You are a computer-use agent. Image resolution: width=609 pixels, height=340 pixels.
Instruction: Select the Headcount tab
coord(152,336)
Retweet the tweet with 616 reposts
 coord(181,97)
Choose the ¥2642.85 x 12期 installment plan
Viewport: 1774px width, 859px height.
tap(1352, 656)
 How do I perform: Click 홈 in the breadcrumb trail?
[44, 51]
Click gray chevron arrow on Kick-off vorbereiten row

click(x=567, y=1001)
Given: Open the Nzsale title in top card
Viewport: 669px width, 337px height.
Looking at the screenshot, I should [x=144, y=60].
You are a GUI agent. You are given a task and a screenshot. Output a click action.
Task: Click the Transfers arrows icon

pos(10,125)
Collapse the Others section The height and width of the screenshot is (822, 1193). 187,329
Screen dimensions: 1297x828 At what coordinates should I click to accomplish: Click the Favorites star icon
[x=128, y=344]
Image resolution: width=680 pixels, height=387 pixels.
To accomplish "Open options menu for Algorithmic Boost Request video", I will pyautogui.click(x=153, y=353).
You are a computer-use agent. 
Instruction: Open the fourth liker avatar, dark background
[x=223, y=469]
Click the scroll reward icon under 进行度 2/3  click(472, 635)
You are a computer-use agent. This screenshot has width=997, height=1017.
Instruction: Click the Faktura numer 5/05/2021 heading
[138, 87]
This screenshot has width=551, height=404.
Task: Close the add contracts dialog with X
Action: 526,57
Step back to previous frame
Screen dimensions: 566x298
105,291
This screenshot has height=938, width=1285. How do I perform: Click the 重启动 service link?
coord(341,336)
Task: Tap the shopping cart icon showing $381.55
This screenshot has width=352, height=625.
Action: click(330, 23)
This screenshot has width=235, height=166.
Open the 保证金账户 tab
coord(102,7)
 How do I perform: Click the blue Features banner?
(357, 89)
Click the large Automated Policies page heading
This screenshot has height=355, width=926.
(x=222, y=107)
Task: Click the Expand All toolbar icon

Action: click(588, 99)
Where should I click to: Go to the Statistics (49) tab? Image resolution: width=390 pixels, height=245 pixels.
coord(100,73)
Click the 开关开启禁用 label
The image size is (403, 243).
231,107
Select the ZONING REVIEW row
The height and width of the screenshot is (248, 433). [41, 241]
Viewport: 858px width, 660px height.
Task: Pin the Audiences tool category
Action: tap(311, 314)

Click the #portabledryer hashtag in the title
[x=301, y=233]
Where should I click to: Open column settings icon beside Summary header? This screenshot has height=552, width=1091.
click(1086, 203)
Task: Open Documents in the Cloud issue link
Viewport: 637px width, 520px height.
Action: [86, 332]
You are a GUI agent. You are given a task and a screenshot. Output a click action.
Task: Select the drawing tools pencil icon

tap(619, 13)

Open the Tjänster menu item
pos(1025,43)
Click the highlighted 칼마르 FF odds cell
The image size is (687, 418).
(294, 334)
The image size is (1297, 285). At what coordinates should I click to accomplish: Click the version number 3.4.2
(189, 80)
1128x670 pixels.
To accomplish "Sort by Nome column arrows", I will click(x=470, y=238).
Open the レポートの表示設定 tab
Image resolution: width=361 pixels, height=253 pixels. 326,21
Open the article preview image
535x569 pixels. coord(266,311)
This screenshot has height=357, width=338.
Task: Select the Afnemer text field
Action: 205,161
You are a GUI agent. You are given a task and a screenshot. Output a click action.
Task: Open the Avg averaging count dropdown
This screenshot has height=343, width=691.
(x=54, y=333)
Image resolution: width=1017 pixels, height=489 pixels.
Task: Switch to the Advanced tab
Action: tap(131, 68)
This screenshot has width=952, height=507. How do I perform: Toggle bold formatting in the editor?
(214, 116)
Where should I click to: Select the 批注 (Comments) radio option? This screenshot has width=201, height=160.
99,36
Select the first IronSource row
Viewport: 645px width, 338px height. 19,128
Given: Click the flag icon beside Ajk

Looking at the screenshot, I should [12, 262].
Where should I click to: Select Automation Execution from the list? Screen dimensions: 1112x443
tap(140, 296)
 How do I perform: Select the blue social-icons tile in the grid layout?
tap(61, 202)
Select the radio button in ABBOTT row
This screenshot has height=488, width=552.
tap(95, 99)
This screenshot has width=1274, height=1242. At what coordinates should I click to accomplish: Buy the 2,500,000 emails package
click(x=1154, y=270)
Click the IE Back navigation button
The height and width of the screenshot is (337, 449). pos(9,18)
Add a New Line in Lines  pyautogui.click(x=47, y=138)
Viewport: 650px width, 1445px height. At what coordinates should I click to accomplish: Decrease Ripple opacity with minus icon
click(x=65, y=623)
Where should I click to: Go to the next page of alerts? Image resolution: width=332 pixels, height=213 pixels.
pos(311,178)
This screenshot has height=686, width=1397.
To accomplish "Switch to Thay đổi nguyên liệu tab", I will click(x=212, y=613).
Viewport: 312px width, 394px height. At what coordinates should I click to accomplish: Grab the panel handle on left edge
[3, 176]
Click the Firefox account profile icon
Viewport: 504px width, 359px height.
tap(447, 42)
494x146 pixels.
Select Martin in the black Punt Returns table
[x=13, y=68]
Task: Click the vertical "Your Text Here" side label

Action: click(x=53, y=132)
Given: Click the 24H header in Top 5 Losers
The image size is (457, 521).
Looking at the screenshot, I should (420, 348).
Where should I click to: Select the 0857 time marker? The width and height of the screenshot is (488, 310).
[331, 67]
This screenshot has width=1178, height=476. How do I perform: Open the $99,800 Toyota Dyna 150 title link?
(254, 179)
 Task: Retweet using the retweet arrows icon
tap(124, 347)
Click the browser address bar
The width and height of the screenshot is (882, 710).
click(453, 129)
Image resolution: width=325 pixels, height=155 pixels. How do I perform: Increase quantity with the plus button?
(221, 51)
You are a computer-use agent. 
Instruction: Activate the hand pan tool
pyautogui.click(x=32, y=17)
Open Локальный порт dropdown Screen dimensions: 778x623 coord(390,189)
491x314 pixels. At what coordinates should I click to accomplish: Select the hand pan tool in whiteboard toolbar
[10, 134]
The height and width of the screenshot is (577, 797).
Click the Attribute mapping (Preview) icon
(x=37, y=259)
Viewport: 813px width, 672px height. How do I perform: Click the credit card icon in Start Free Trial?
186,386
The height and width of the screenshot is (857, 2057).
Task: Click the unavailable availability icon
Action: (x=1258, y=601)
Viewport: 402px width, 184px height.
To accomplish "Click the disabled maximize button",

---------------

▸ Aim of the task:
Every line above that holds "will" should be copied out.

▸ Completed exercise:
To accomplish "Open options menu for Algorithmic Boost Request video", I will pyautogui.click(x=153, y=353).
To accomplish "Sort by Nome column arrows", I will click(x=470, y=238).
To accomplish "Switch to Thay đổi nguyên liệu tab", I will click(x=212, y=613).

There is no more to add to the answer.